> **TASK**
After going through the data below, state how many lines contain "computer", and nothing else.

(RECORD EXCERPTS)

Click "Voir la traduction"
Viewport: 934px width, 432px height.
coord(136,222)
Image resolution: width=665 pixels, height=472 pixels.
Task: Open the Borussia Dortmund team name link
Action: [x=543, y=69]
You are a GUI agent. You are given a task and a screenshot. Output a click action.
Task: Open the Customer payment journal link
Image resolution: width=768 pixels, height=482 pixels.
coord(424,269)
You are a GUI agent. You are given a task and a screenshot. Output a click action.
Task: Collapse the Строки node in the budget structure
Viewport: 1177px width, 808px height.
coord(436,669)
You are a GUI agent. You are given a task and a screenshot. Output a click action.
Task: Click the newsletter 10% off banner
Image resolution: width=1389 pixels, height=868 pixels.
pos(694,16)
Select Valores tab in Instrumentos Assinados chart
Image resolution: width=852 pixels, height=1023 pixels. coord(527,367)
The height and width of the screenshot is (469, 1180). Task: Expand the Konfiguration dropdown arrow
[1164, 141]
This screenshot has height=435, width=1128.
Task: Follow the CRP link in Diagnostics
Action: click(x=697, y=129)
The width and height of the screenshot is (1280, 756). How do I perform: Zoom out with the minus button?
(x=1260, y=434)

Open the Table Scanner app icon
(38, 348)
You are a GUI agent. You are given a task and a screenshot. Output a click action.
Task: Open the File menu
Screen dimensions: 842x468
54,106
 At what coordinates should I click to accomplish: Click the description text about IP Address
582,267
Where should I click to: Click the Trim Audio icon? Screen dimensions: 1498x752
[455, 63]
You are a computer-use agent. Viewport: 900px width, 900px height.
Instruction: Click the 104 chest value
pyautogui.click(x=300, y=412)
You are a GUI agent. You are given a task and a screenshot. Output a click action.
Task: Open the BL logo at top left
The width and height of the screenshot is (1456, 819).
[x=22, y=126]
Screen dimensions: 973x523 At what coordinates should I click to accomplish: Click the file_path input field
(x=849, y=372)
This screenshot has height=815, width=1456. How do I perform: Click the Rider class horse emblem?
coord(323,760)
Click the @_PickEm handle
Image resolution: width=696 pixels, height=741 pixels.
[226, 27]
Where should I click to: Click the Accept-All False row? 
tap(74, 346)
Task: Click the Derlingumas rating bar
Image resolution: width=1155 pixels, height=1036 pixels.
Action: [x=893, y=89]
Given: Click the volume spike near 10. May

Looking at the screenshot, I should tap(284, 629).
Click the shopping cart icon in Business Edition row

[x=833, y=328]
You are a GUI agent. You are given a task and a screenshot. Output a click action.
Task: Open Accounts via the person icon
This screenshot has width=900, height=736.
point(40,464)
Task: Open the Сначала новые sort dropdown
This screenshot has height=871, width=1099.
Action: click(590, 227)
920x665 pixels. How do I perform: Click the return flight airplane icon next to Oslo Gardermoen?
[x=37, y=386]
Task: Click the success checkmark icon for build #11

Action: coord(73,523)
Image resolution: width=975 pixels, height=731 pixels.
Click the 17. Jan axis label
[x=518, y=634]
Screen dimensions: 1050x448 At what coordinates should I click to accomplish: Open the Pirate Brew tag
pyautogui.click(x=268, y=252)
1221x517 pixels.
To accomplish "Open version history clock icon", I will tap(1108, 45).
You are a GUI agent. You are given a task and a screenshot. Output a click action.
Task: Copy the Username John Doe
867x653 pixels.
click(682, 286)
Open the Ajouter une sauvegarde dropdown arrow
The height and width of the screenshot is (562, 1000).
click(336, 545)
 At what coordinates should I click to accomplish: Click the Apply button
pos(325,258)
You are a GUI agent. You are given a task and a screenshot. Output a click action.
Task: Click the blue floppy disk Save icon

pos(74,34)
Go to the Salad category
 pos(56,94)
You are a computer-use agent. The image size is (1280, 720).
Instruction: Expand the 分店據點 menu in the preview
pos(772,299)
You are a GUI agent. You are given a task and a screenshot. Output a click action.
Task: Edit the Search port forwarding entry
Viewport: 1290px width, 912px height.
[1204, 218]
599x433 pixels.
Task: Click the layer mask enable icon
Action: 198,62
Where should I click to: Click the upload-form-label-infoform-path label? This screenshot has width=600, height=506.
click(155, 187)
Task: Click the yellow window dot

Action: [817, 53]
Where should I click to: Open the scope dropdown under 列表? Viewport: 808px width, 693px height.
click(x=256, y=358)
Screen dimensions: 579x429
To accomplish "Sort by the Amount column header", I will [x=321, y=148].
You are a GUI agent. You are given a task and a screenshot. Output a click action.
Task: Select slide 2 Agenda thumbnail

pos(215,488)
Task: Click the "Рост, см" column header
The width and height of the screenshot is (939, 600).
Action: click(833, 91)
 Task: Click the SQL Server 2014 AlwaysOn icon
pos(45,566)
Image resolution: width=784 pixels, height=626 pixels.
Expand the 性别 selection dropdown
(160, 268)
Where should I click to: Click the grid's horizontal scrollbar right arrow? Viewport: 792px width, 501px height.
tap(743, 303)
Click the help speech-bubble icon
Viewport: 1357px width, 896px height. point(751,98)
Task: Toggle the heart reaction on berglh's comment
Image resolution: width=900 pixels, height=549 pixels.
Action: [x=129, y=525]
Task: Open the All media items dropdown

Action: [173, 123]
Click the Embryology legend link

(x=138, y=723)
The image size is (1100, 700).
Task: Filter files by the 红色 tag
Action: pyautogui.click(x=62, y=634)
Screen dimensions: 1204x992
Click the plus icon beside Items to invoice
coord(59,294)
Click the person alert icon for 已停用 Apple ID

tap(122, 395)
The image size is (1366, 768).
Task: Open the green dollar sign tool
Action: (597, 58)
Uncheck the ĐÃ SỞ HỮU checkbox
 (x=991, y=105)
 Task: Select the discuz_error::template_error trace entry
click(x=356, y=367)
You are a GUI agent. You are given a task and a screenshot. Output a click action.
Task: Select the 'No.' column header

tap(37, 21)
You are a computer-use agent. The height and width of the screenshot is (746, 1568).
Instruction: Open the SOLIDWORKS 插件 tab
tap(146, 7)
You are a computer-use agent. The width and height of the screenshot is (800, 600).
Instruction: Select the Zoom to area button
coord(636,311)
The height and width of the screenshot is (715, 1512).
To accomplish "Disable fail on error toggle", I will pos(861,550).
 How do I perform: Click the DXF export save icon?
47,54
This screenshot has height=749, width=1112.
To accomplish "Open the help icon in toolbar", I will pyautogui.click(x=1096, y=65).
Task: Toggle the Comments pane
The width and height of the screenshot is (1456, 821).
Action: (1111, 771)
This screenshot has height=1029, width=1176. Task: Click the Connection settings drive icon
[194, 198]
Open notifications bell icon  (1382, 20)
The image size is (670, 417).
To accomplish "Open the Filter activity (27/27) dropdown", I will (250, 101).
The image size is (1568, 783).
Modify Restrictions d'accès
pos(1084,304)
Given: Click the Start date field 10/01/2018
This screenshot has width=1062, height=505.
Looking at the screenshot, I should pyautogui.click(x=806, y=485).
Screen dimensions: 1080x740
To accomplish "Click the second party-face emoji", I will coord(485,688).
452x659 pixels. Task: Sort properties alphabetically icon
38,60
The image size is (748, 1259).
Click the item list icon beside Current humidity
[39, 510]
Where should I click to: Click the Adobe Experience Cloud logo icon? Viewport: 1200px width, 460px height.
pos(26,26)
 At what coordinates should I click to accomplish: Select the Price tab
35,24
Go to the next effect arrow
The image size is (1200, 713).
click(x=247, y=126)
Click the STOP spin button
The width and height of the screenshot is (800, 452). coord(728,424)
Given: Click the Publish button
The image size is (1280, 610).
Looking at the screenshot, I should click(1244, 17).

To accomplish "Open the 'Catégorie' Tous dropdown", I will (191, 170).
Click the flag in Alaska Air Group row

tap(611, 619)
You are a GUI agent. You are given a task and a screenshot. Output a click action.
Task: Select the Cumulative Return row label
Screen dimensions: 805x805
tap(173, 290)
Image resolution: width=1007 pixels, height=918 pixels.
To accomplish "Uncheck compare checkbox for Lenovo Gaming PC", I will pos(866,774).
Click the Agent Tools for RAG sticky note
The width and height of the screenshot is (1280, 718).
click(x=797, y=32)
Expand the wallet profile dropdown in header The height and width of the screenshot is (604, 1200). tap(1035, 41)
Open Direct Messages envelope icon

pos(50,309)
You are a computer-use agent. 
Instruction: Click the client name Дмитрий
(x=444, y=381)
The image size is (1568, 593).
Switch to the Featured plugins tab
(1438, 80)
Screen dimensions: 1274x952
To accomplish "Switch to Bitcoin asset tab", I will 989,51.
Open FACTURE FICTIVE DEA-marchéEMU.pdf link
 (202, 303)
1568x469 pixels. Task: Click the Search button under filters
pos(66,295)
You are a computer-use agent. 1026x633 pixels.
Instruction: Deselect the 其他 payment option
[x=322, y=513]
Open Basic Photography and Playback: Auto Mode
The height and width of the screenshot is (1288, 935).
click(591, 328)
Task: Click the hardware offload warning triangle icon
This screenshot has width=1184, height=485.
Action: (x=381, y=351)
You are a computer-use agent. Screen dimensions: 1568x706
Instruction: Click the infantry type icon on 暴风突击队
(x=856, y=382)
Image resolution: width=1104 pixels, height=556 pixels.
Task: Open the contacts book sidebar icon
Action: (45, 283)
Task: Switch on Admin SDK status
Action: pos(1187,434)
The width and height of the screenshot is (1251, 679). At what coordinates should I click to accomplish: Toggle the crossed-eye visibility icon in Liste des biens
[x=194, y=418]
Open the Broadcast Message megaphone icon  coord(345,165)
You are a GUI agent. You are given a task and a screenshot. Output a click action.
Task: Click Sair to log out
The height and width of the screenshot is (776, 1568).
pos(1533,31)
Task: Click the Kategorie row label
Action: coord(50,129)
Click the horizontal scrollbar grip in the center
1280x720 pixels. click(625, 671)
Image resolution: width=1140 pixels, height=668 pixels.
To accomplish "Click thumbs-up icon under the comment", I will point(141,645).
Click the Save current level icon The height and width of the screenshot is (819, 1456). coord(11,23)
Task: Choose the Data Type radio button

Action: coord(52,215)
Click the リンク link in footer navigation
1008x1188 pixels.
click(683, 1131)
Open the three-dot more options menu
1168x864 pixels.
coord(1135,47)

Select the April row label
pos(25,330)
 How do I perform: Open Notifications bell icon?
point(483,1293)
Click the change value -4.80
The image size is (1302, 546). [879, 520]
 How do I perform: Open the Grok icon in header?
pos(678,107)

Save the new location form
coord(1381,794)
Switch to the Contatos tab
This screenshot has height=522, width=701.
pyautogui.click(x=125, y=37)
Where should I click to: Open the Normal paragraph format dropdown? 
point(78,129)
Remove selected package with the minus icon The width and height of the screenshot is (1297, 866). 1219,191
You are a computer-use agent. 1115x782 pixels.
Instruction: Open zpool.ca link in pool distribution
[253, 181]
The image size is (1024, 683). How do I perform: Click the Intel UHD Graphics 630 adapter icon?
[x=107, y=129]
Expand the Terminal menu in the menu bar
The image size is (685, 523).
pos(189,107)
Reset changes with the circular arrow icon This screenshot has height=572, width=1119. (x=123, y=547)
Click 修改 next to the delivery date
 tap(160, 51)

(End RECORD EXCERPTS)

> **EXERCISE RESULT**
8